◆ Objetivo a: Reproduce con exactitud el fragmento del relato de la montaña que empieza con las palabras "Pero rara vez" y termina con "la campiña infinita.".

Los romanos descubrieron mis aguas termales y las llamaron sanadoras. Construyeron un balneario donde hoy quedan ruinas, fantasmas de columnas entre la maleza. Casas lúgubres donde otrora vibraran los borboteos de mis aguas, mi propia sangre, ahogados por las risas y conversaciones de quienes buscaban alivio en sus pieles y en sus maltrechos bronquios, cuando los antibióticos, los corticoides y los broncodilatadores no eran ni ciencia ficción. En el siglo XIX, hombres elegantes paseaban por mis fuentes como si fueran jardines de un edén secreto. Jardines que conocieron de amores, secretos, guerras y traiciones bajo mi callada sombra.

Pastores han dormido en mis cuevas, soldados se han escondido en mis barrancos, poetas me han descrito como un gigante blanco que protege a Jaén. He sido frontera, guarida, horizonte.

Pero rara vez han entendido mi idioma. Ellos ven mi cima, no mi memoria. Caminan sobre mis piedras sin saber que pisan sobre arrecifes de corales muertos hace ciento cuenta millones de años.

IX. La cima como oráculo

Quien llega a lo alto de mi cumbre se enfrenta a un silencio distinto. Allí, donde el aire es más frío y la luz más pura, el horizonte se abre como un abanico. Al este, Sierra Mágina; al sur, Sierra Nevada en sus días claros; al norte, la campiña infinita.

Muchos suben buscando paisaje. Pocos escuchan el oráculo.

◆ Objetivo b: Transcribe sin cambios el tramo de las entradas que va desde la línea que contiene "This screenshot has width=1742, height=553." hasta la que contiene "Action: pyautogui.click(x=1183, y=251)", ambas incluidas.

◆ Entradas proporcionadas:
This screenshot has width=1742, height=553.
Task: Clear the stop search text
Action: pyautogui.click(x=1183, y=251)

--

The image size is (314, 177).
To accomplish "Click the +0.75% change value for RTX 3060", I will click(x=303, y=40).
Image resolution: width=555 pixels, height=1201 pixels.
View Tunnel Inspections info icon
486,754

◆ Respuesta del ejercicio a:
Pero rara vez han entendido mi idioma. Ellos ven mi cima, no mi memoria. Caminan sobre mis piedras sin saber que pisan sobre arrecifes de corales muertos hace ciento cuenta millones de años.

IX. La cima como oráculo

Quien llega a lo alto de mi cumbre se enfrenta a un silencio distinto. Allí, donde el aire es más frío y la luz más pura, el horizonte se abre como un abanico. Al este, Sierra Mágina; al sur, Sierra Nevada en sus días claros; al norte, la campiña infinita.

◆ Respuesta del ejercicio b:
This screenshot has width=1742, height=553.
Task: Clear the stop search text
Action: pyautogui.click(x=1183, y=251)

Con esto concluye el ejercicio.